Required work: Copy every line of the entries below without changing a single character.

[Start of Exercise input]

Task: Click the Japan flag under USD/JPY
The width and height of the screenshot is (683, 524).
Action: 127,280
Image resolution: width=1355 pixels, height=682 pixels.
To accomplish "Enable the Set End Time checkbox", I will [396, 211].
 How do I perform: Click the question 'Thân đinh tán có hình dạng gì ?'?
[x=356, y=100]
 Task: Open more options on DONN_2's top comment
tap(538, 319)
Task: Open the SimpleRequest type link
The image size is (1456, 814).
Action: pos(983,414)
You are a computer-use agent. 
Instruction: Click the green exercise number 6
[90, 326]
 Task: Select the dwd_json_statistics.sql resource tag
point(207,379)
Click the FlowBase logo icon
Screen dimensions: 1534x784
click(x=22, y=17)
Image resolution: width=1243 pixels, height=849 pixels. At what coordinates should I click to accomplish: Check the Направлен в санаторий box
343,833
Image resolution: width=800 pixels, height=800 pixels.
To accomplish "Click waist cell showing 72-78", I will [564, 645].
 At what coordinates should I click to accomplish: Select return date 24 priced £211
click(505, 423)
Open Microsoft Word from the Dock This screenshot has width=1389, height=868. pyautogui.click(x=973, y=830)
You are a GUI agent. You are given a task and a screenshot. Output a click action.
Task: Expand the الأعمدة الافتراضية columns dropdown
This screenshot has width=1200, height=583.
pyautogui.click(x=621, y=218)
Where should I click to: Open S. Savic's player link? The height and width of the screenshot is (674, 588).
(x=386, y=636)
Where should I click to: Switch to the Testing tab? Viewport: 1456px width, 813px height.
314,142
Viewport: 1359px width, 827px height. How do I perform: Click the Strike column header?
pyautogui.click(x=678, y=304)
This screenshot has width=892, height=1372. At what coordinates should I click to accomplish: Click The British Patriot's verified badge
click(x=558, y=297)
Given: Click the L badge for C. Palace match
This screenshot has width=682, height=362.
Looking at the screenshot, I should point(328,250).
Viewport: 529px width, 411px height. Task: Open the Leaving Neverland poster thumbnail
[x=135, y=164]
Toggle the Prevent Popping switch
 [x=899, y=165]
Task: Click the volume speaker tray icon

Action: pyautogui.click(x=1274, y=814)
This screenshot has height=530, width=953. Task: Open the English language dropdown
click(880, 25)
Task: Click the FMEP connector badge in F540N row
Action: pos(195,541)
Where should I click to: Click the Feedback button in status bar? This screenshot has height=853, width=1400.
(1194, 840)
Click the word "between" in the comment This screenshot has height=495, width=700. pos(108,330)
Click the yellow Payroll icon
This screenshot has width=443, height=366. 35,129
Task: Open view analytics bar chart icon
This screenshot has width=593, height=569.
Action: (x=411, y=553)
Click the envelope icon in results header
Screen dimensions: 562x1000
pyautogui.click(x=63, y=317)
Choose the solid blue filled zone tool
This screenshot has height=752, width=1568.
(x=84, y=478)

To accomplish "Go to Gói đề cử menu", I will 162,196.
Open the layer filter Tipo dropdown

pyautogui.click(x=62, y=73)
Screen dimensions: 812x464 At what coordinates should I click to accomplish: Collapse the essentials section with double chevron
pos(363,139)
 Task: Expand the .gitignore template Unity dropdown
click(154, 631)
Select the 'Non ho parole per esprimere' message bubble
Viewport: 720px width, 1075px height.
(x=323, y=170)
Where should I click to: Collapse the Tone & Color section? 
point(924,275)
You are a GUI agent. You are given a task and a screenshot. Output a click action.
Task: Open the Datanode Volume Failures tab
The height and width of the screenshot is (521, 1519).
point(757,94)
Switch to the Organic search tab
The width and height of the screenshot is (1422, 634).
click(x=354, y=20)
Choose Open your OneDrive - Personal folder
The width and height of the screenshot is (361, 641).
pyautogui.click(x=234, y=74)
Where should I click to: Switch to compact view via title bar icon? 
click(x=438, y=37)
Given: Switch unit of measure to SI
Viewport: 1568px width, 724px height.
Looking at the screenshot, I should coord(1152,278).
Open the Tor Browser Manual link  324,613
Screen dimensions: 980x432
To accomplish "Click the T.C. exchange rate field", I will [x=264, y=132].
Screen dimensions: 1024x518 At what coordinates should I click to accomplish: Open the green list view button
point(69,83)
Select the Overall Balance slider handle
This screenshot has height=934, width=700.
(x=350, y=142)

[End of Exercise input]

Solution to this exercise:
Task: Click the Japan flag under USD/JPY
The width and height of the screenshot is (683, 524).
Action: 127,280
Image resolution: width=1355 pixels, height=682 pixels.
To accomplish "Enable the Set End Time checkbox", I will [396, 211].
 How do I perform: Click the question 'Thân đinh tán có hình dạng gì ?'?
[x=356, y=100]
 Task: Open more options on DONN_2's top comment
tap(538, 319)
Task: Open the SimpleRequest type link
The image size is (1456, 814).
Action: pos(983,414)
You are a computer-use agent. 
Instruction: Click the green exercise number 6
[90, 326]
 Task: Select the dwd_json_statistics.sql resource tag
point(207,379)
Click the FlowBase logo icon
Screen dimensions: 1534x784
click(x=22, y=17)
Image resolution: width=1243 pixels, height=849 pixels. At what coordinates should I click to accomplish: Check the Направлен в санаторий box
343,833
Image resolution: width=800 pixels, height=800 pixels.
To accomplish "Click waist cell showing 72-78", I will [564, 645].
 At what coordinates should I click to accomplish: Select return date 24 priced £211
click(505, 423)
Open Microsoft Word from the Dock This screenshot has width=1389, height=868. pyautogui.click(x=973, y=830)
You are a GUI agent. You are given a task and a screenshot. Output a click action.
Task: Expand the الأعمدة الافتراضية columns dropdown
This screenshot has width=1200, height=583.
pyautogui.click(x=621, y=218)
Where should I click to: Open S. Savic's player link? The height and width of the screenshot is (674, 588).
(x=386, y=636)
Where should I click to: Switch to the Testing tab? Viewport: 1456px width, 813px height.
314,142
Viewport: 1359px width, 827px height. How do I perform: Click the Strike column header?
pyautogui.click(x=678, y=304)
This screenshot has width=892, height=1372. At what coordinates should I click to accomplish: Click The British Patriot's verified badge
click(x=558, y=297)
Given: Click the L badge for C. Palace match
This screenshot has width=682, height=362.
Looking at the screenshot, I should point(328,250).
Viewport: 529px width, 411px height. Task: Open the Leaving Neverland poster thumbnail
[x=135, y=164]
Toggle the Prevent Popping switch
 [x=899, y=165]
Task: Click the volume speaker tray icon

Action: pyautogui.click(x=1274, y=814)
This screenshot has height=530, width=953. Task: Open the English language dropdown
click(880, 25)
Task: Click the FMEP connector badge in F540N row
Action: pos(195,541)
Where should I click to: Click the Feedback button in status bar? This screenshot has height=853, width=1400.
(1194, 840)
Click the word "between" in the comment This screenshot has height=495, width=700. pos(108,330)
Click the yellow Payroll icon
This screenshot has width=443, height=366. 35,129
Task: Open view analytics bar chart icon
This screenshot has width=593, height=569.
Action: (x=411, y=553)
Click the envelope icon in results header
Screen dimensions: 562x1000
pyautogui.click(x=63, y=317)
Choose the solid blue filled zone tool
This screenshot has height=752, width=1568.
(x=84, y=478)

To accomplish "Go to Gói đề cử menu", I will 162,196.
Open the layer filter Tipo dropdown

pyautogui.click(x=62, y=73)
Screen dimensions: 812x464 At what coordinates should I click to accomplish: Collapse the essentials section with double chevron
pos(363,139)
 Task: Expand the .gitignore template Unity dropdown
click(154, 631)
Select the 'Non ho parole per esprimere' message bubble
Viewport: 720px width, 1075px height.
(x=323, y=170)
Where should I click to: Collapse the Tone & Color section? 
point(924,275)
You are a GUI agent. You are given a task and a screenshot. Output a click action.
Task: Open the Datanode Volume Failures tab
The height and width of the screenshot is (521, 1519).
point(757,94)
Switch to the Organic search tab
The width and height of the screenshot is (1422, 634).
click(x=354, y=20)
Choose Open your OneDrive - Personal folder
The width and height of the screenshot is (361, 641).
pyautogui.click(x=234, y=74)
Where should I click to: Switch to compact view via title bar icon? 
click(x=438, y=37)
Given: Switch unit of measure to SI
Viewport: 1568px width, 724px height.
Looking at the screenshot, I should coord(1152,278).
Open the Tor Browser Manual link  324,613
Screen dimensions: 980x432
To accomplish "Click the T.C. exchange rate field", I will [x=264, y=132].
Screen dimensions: 1024x518 At what coordinates should I click to accomplish: Open the green list view button
point(69,83)
Select the Overall Balance slider handle
This screenshot has height=934, width=700.
(x=350, y=142)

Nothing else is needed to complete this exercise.